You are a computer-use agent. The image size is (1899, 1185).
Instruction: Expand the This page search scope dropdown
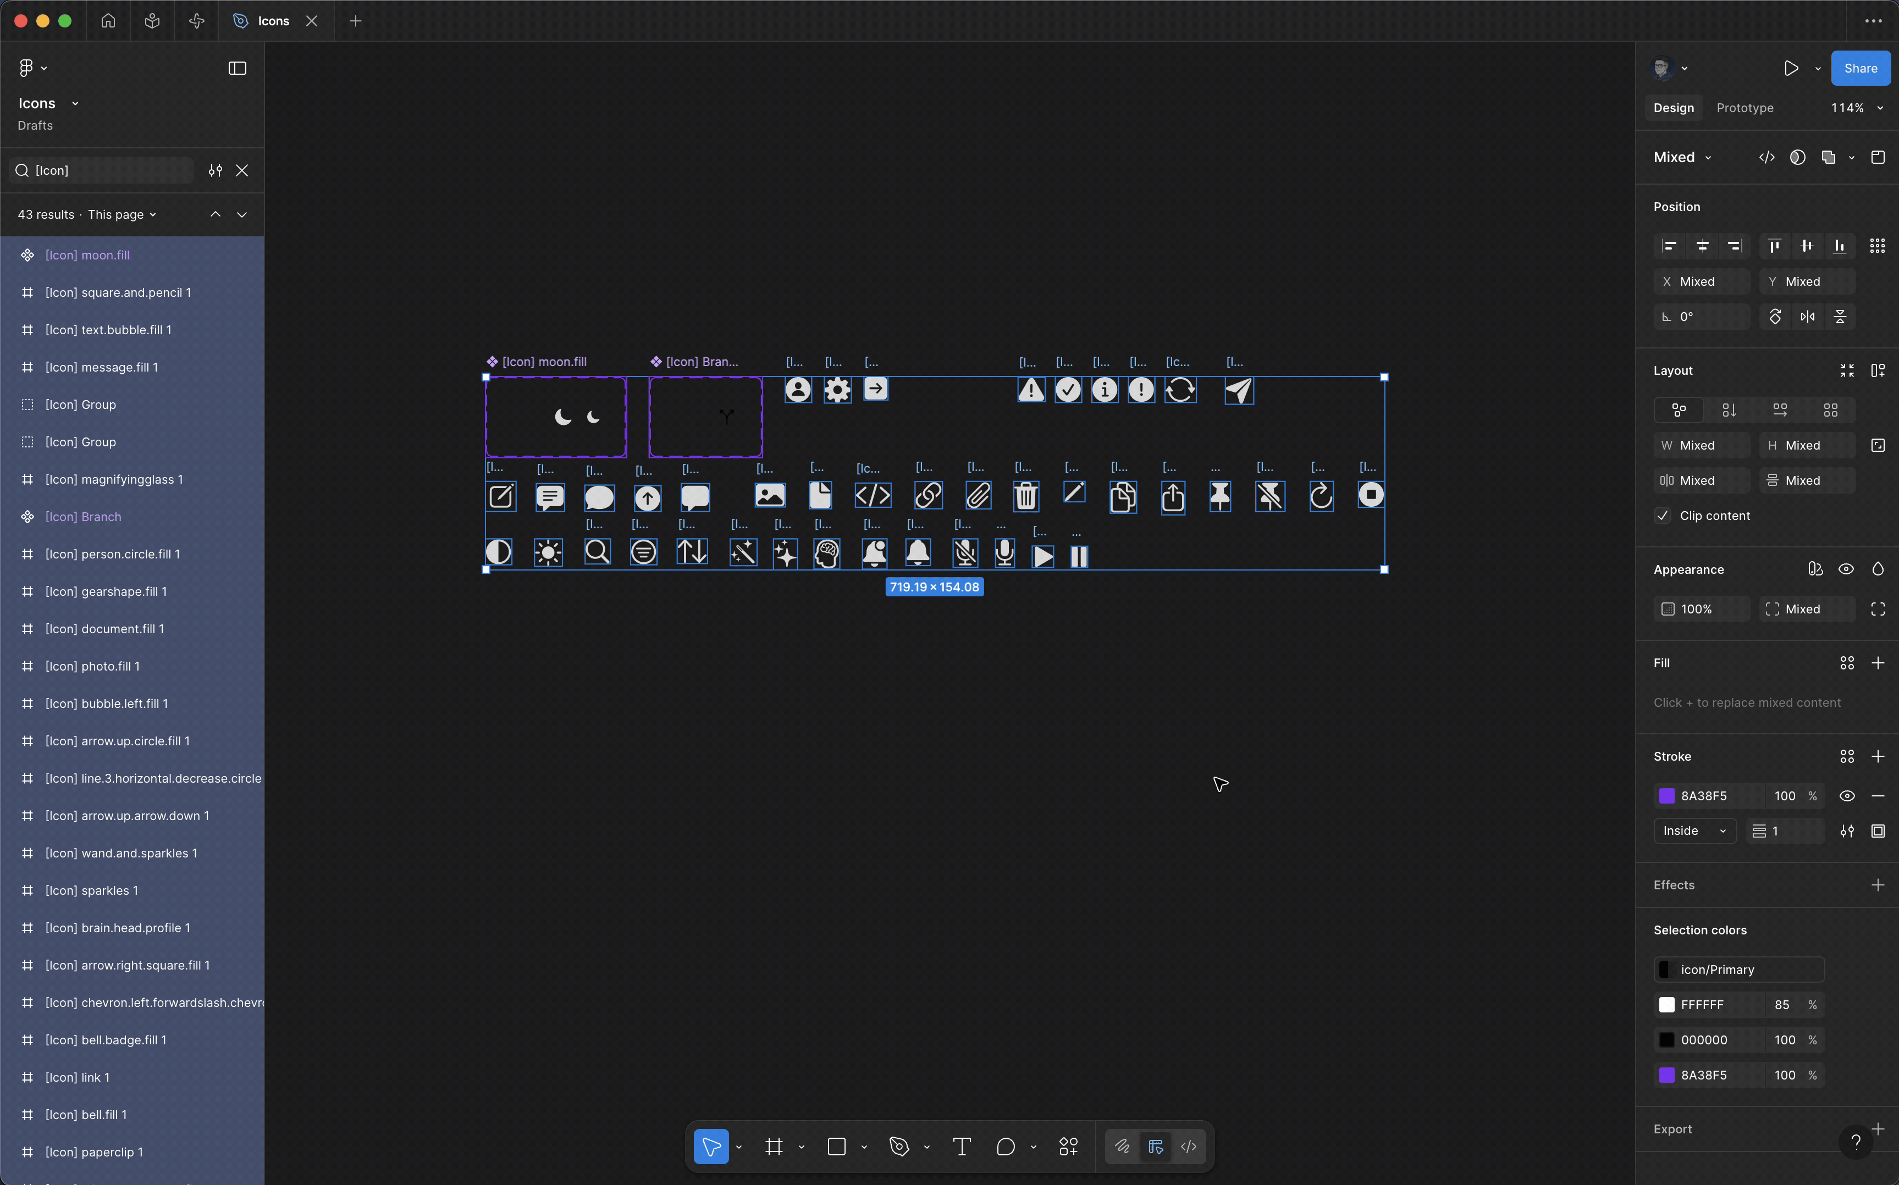pos(122,215)
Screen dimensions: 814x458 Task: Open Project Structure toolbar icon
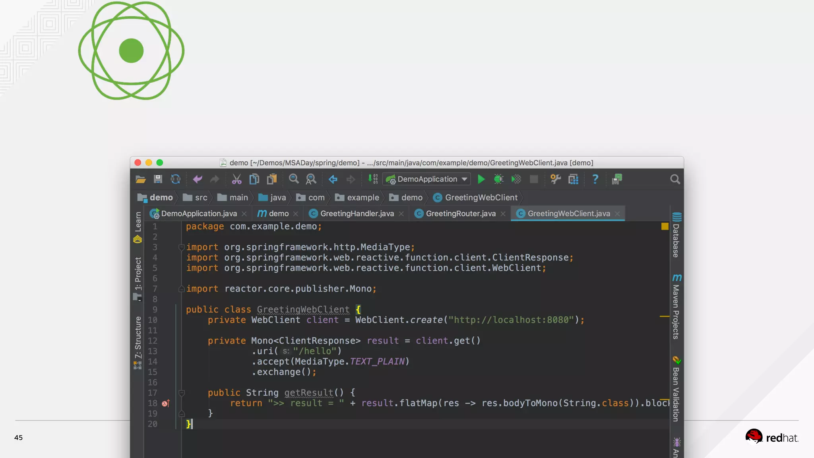click(x=573, y=179)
========
#### [Exercise brief]
Exclude the images and output the lines above exactly.

#### [Result]
You are a computer-use agent. The image size is (1899, 1185).
Instruction: Expand the This page search scope dropdown
pos(122,215)
Screen dimensions: 814x458 Task: Open Project Structure toolbar icon
click(x=573, y=179)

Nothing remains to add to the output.